Any ideas on how that issue can be worked around? 

One fix would be to change *foo* to (*foo or foo* or oof* or *oof) (is the
reverse even needed?). But that will not give the same results as *foo*,
logicly enough.

I have also tried to set maxTimeAllowed, but that is simply ignored. I guess
that is related to either sorting or the wildcard search itself. 

--
View this message in context: http://lucene.472066.n3.nabble.com/Performance-with-search-terms-starting-and-ending-with-wildcards-tp2802561p2802561.html
Sent from the Solr - User mailing list archive at Nabble.com.

Re: Performance with search terms starting and ending with wildcards

Posted by Ueland <to...@gmail.com>.
>Which version of solr are you using ?

Currently testing with 3.1

> NGrams could be an option but could you give us the field definition in
> your schema ? The words count in this field index ?

I wont share the complete schema but i can summarize it:

For testing, we have around 30 fields used to give us what we need from
documents that can be everything from 1 line to several MB`s of plain text,
and due to this size we have limited the copyfields to a maxmimum of 10 000
characters to limit the index size a bit.

We did a quick test of n-grams, the issue then was that the index grew from
around 90G and until the disk got full at 300G. (We tested more data/fields,
therefore the larger index)

The fact that a n-gram index becomes so large is a bit problematic.

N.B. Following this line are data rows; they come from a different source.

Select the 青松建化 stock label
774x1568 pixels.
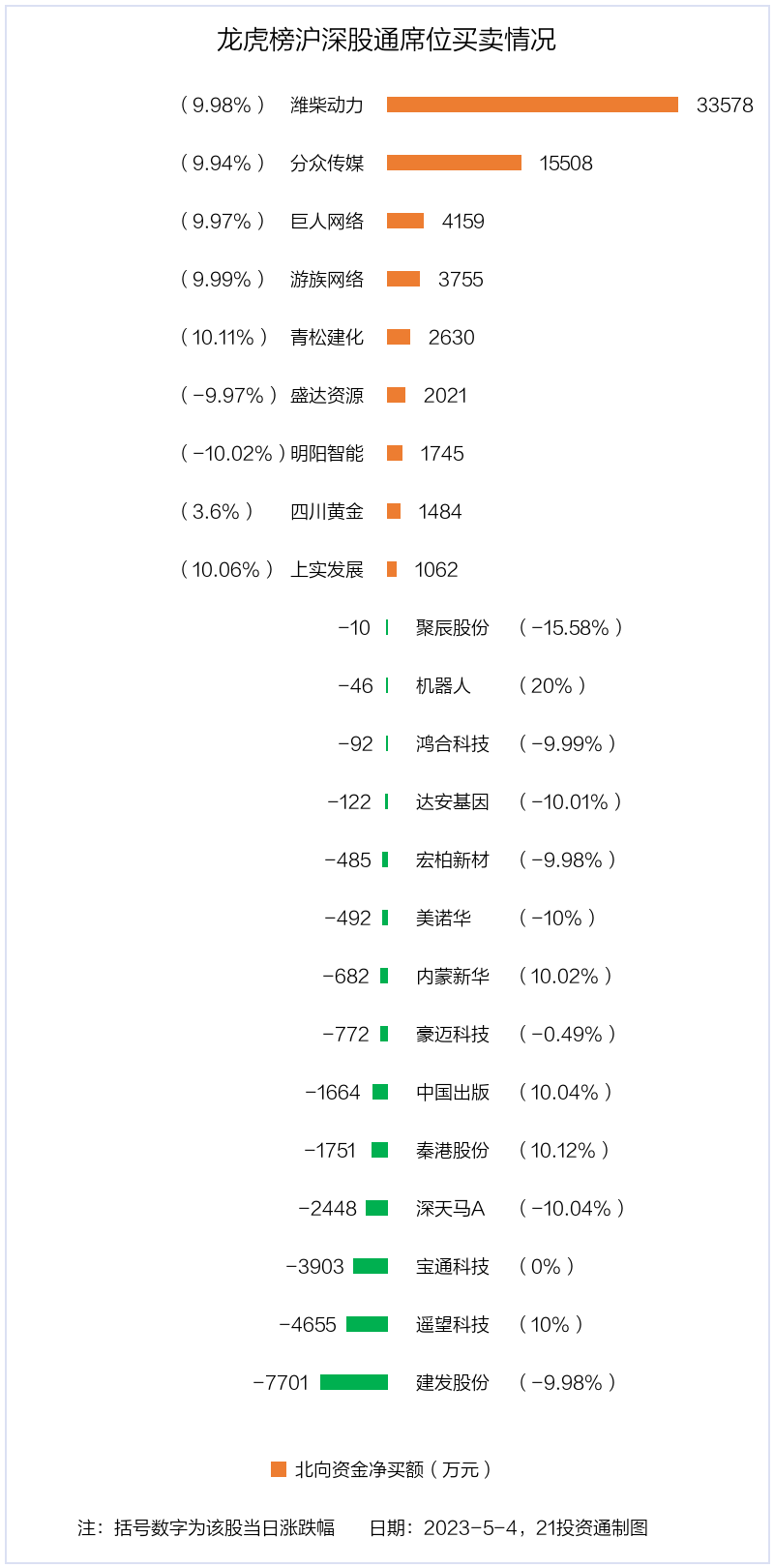click(x=327, y=337)
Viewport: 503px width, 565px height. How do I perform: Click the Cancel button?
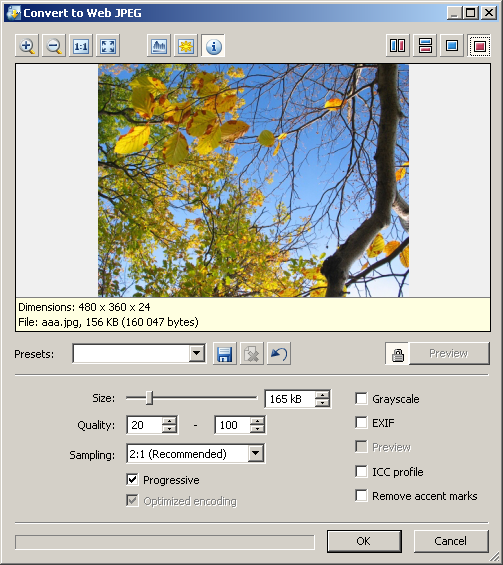451,541
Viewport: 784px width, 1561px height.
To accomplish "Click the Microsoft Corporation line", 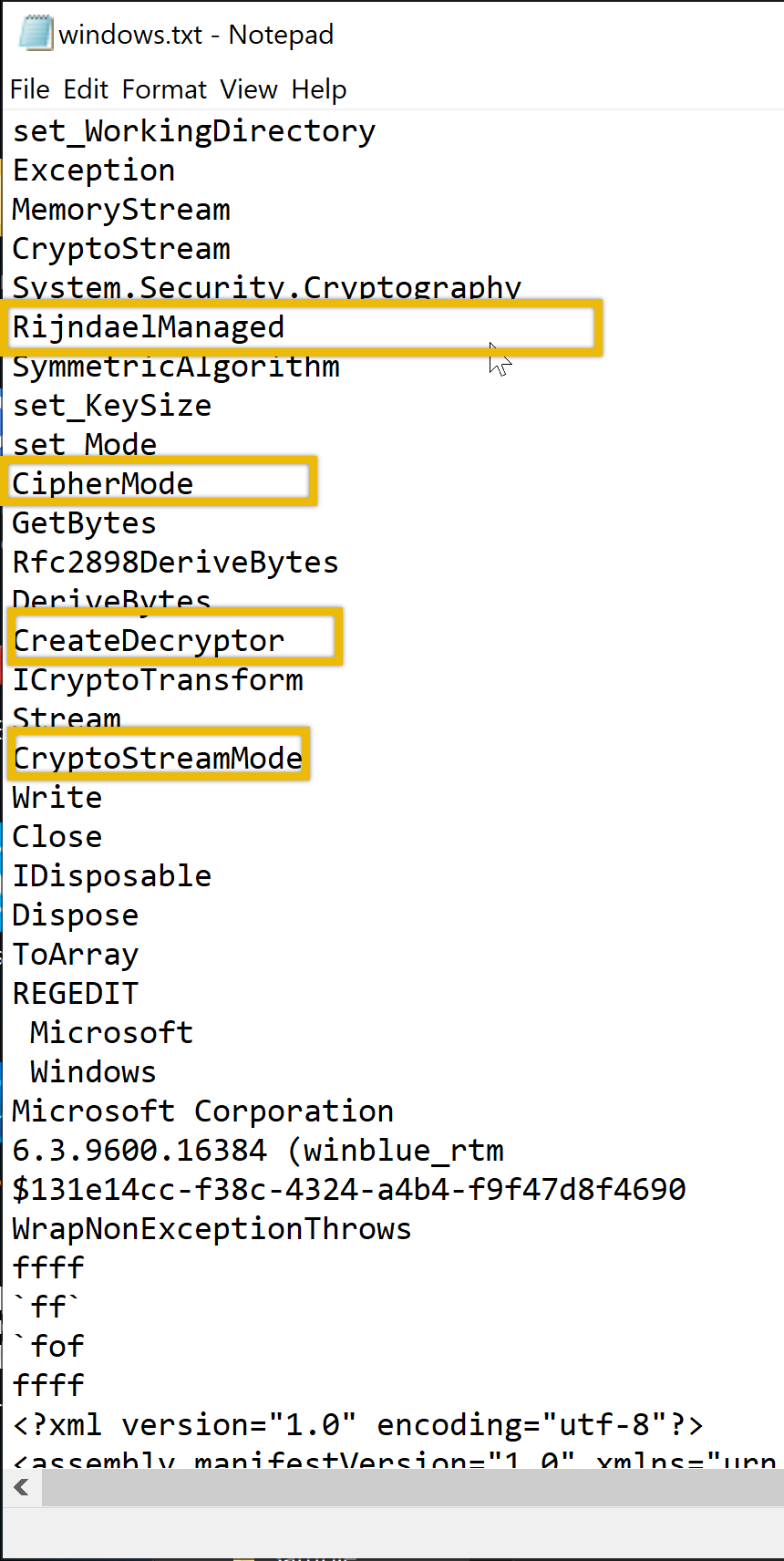I will [x=202, y=1111].
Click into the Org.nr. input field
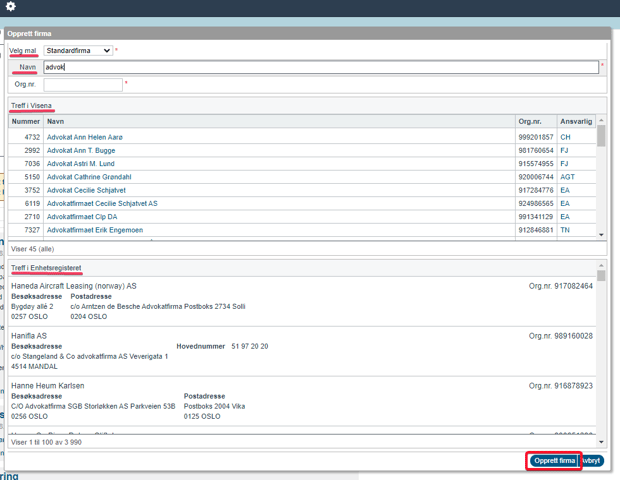Image resolution: width=620 pixels, height=480 pixels. [x=83, y=85]
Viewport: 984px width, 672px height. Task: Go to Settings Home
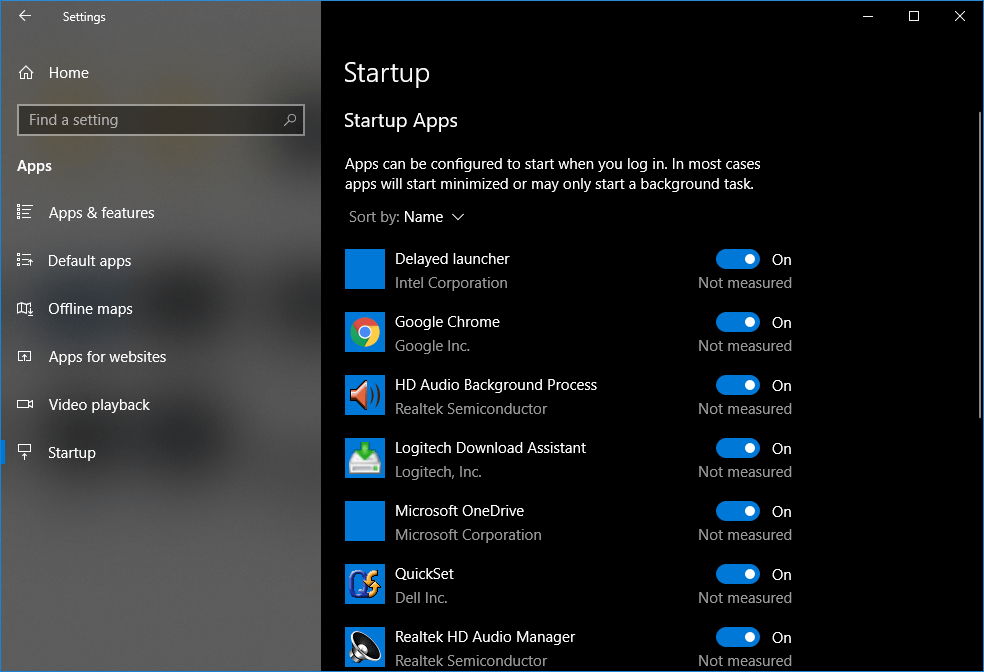click(68, 73)
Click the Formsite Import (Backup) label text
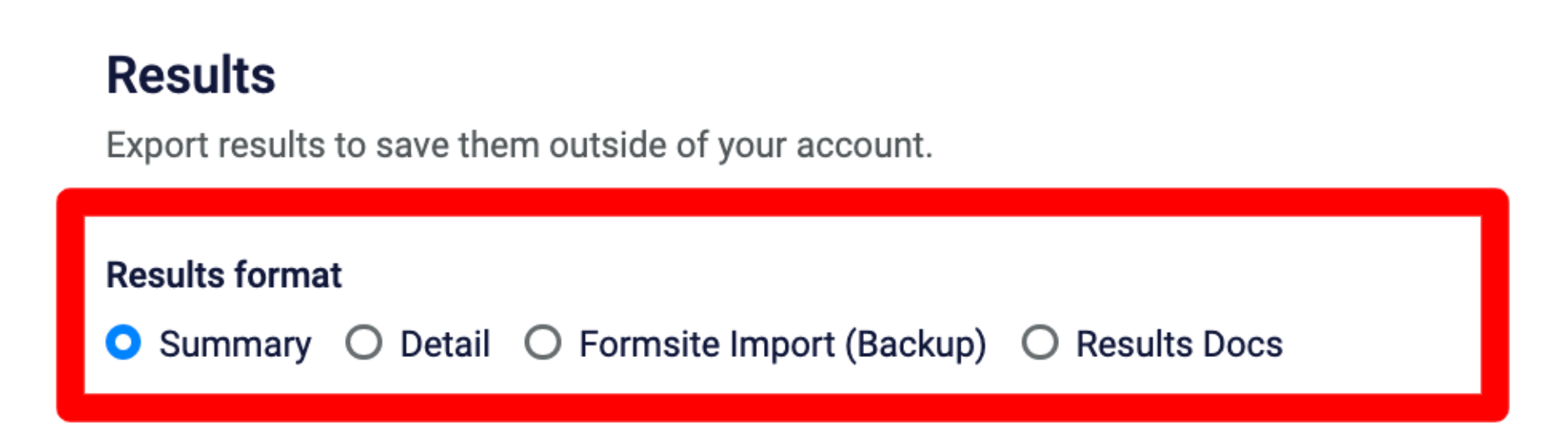This screenshot has width=1568, height=427. 782,345

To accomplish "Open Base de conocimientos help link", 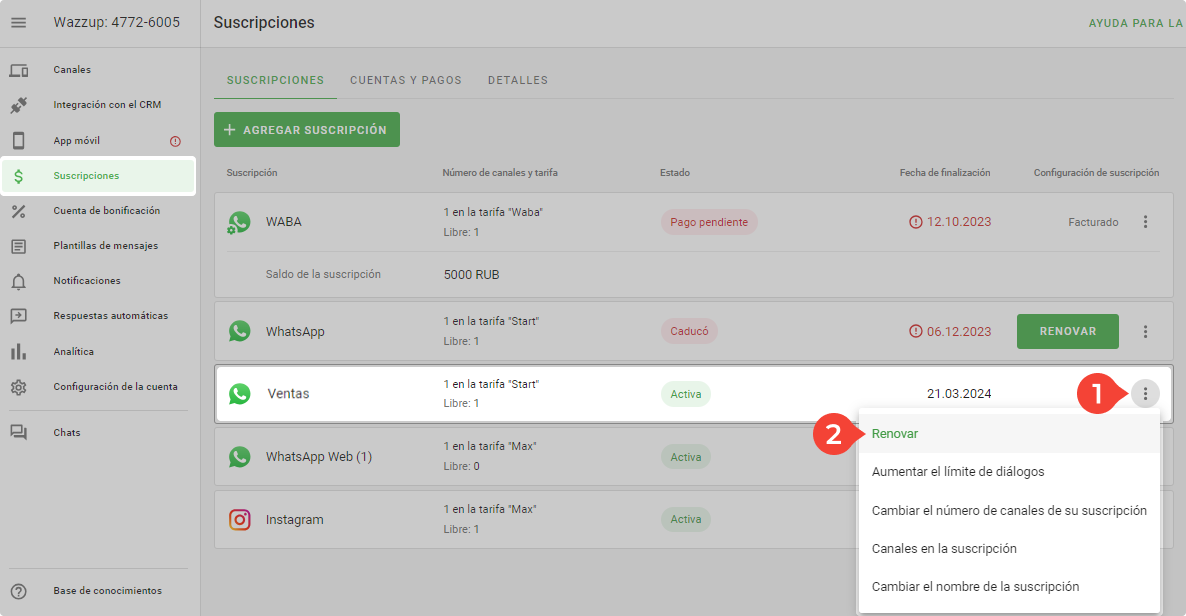I will [x=107, y=591].

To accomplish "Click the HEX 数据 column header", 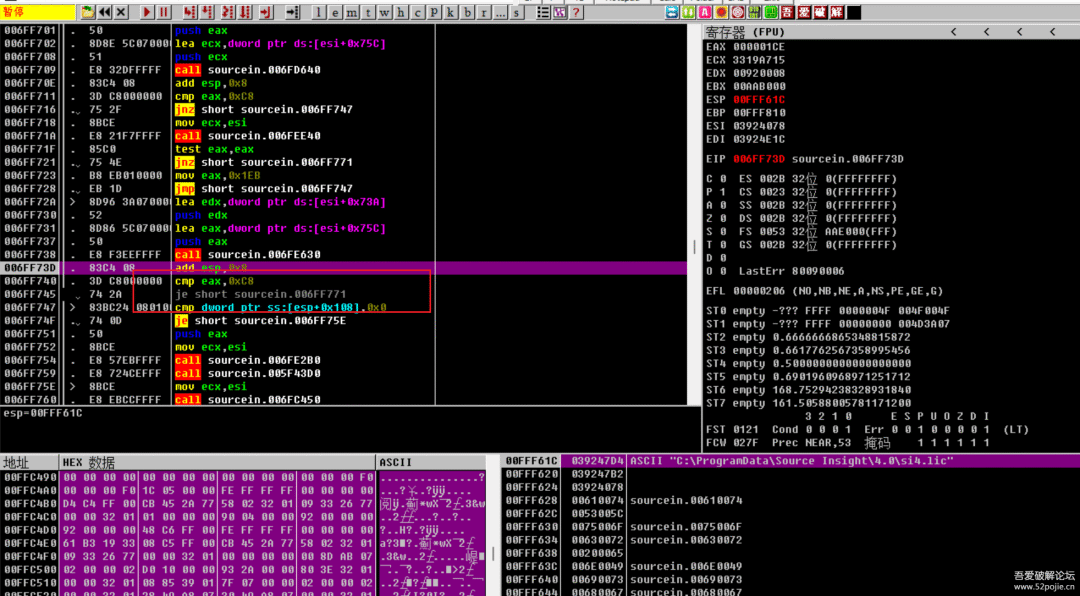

Another interesting note: Even when i use the queryFilter to limit documents
to search in, the query is extremely slow (30s++ etc).

--
View this message in context: http://lucene.472066.n3.nabble.com/Performance-with-search-terms-starting-and-ending-with-wildcards-tp2802561p2802686.html
Sent from the Solr - User mailing list archive at Nabble.com.

Re: Performance with search terms starting and ending with wildcards

Posted by lboutros <bo...@gmail.com>.
Which version of solr are you using ?

NGrams could be an option but could you give us the field definition in your
schema ? The words count in this field index ?

Ludovic.


2011/4/10 Ueland [via Lucene] <
ml-node+2802561-121096623-383657@n3.nabble.com>

> Hi!
>
> I have been doing some testing with solr and wildcards. Queries like:
>
> - *foo
> - foo*
>
> Does complete quickly(1-2s) in a test index on about 40-50GB.
>
> But when i try to do a search for *foo*, the search time can without any
> trouble come upwards for 30seconds plus.
>
> Any ideas on how that issue can be worked around?
>
> One fix would be to change *foo* to (*foo or foo* or oof* or *oof) (is the
> reverse even needed?). But that will not give the same results as *foo*,
> logicly enough.
>
> I have also tried to set maxTimeAllowed, but that is simply ignored. I
> guess that is related to either sorting or the wildcard search itself.
>
> ------------------------------
>  If you reply to this email, your message will be added to the discussion
> below:
>
> http://lucene.472066.n3.nabble.com/Performance-with-search-terms-starting-and-ending-with-wildcards-tp2802561p2802561.html
>  To start a new topic under Solr - User, email
> ml-node+472068-1765922688-383657@n3.nabble.com
> To unsubscribe from Solr - User, click here<http://lucene.472066.n3.nabble.com/template/NamlServlet.jtp?macro=unsubscribe_by_code&node=472068&code=Ym91dHJvc2xAZ21haWwuY29tfDQ3MjA2OHw0Mzk2MDUxNjE=>.
>
>


-----
Jouve
France.
--
View this message in context: http://lucene.472066.n3.nabble.com/Performance-with-search-terms-starting-and-ending-with-wildcards-tp2802561p2802579.html
Sent from the Solr - User mailing list archive at Nabble.com.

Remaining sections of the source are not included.